What’s driving the sell-off?
The sharp downturn follows Trump’s aggressive push for new global tariffs, which spooked investors and sent financial markets into a spiral.
Sean McNulty, head of APAC derivatives at FalconX, told Bloomberg that options trading is showing signs of continued strain: “The skew for puts [is] picking up considerably.” He added, “Key support levels for Bitcoin and Ether are $75,000 and $1,500, respectively.”
Cosmo Jiang, general partner at Pantera Capital, echoed that macro policy was the core issue. “Macro is driving the action right now. The tariff-driven pullback is idiosyncratic and not because of deeper issues in our economy. Just like it was artificially injected in, so too can it be taken out after the Trump administration feels it has won concessions from other countries.”
Stablecoins in the crosshairs
As market turbulence continues, another storm brews in Washington. A pair of competing bills in Congress could decide the future of stablecoins—cryptocurrencies pegged to the U.S. dollar.
One bill, soon heading to the House floor, would prohibit stablecoin issuers from paying interest to holders. A separate Senate version allows some exceptions but stops short of a ban.
The stakes are high. If allowed to pay interest, stablecoin firms could lure customers away from traditional banks—raising concerns about financial stability.
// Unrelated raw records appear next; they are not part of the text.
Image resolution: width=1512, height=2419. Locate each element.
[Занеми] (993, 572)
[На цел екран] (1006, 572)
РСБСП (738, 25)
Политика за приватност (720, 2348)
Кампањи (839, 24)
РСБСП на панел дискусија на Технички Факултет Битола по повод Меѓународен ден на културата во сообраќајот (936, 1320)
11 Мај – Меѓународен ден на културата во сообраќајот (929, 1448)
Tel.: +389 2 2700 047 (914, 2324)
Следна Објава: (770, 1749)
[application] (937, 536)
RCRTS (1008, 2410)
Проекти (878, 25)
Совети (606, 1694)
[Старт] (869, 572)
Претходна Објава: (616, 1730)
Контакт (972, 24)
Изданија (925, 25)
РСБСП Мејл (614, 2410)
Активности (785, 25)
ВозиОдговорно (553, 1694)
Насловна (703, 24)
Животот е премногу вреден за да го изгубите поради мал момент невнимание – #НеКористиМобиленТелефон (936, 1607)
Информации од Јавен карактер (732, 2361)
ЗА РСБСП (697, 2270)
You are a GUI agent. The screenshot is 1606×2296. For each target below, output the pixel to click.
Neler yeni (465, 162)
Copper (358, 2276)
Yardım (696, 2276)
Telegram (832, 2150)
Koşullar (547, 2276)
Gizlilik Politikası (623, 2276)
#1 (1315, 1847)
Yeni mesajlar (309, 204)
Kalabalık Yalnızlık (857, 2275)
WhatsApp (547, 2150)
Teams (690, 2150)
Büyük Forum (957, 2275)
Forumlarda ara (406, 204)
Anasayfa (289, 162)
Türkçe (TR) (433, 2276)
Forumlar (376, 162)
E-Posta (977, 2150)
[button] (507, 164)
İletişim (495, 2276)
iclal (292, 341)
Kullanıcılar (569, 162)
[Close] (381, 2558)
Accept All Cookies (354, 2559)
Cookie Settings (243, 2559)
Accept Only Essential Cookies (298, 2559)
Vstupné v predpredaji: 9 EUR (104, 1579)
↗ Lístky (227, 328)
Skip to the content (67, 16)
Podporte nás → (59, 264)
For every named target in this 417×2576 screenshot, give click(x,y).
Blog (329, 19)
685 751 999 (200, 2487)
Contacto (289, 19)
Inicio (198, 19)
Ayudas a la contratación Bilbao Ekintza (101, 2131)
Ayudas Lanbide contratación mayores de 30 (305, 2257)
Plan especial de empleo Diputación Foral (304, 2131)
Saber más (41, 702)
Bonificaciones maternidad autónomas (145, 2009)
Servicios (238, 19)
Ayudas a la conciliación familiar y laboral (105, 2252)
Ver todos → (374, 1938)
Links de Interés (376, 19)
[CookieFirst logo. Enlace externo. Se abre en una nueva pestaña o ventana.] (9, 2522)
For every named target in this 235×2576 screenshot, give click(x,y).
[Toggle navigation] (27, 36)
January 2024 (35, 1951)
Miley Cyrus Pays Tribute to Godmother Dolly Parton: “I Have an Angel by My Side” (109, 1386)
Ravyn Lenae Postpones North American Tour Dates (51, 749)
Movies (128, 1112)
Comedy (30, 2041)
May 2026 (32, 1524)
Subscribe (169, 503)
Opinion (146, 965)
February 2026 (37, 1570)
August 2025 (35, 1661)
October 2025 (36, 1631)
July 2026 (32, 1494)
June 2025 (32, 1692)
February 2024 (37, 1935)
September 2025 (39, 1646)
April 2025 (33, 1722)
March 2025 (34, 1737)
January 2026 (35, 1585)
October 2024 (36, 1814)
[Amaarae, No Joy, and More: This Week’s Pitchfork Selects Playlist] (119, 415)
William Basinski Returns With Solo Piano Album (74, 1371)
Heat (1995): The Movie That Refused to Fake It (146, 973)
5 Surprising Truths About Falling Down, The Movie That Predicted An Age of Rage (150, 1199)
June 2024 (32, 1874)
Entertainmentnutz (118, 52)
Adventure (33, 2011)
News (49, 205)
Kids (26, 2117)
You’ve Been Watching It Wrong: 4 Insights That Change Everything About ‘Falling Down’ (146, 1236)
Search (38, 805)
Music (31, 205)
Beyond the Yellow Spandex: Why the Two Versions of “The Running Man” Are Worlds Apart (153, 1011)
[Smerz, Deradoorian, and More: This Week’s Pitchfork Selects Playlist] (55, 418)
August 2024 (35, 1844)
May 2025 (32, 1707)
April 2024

“This is an existential threat to the banking industry, as well as to the financial system writ large,” warned Arthur Wilmarth, professor emeritus of law at George Washington University, in a statement to Reuters. He cautioned that “taxpayers could ultimately be on the hook.”
Bo Hines, who chairs Trump’s Council of Advisers on Digital Assets, recently said the White House wants a stablecoin bill passed before August.
Industry divided over regulation
The response from the crypto industry has been mixed. Coinbase CEO Brian Armstrong argued on X that “the government shouldn’t put its thumb on the scale to benefit one industry over another. Banks and crypto companies alike should both be allowed to, and incentivised to, share interest with consumers.”
Hina Sattar Joshi, digital assets sales director at TP ICAP, described stablecoins as the first real blockchain application “to be fully integrated into traditional finance.” In emailed comments, she said, “We are witnessing the early stages of this transformation.”
She added that stablecoins were drawing strong institutional interest, calling them a “credible bridge between traditional assets and crypto.”
Tether leads the pack—but raises new risks
At the centre of this shift is Tether’s USDT, which now commands a $144 billion market cap. It’s the dominant stablecoin, widely used to trade other digital assets. In 2024 alone, Tether generated $13 billion in profits through its holdings in Bitcoin, gold, U.S. Treasuries, and other financial instruments.
This success is attracting traditional financial giants. “It’s pretty clear there’s going to be a stablecoin,” Bank of America CEO Brian Moynihan said at a recent Economic Club event, as reported by DL News. “If they make that legal, we’ll go into that business.”
For now, cryptocurrencies remain on shaky ground. Global policy tensions, volatile price action, and an evolving legal landscape have combined to create a tense moment for digital finance.
Whether Bitcoin finds its footing or stablecoins become a fixture of mainstream banking, the coming weeks may redefine the relationship between governments, tech, and money.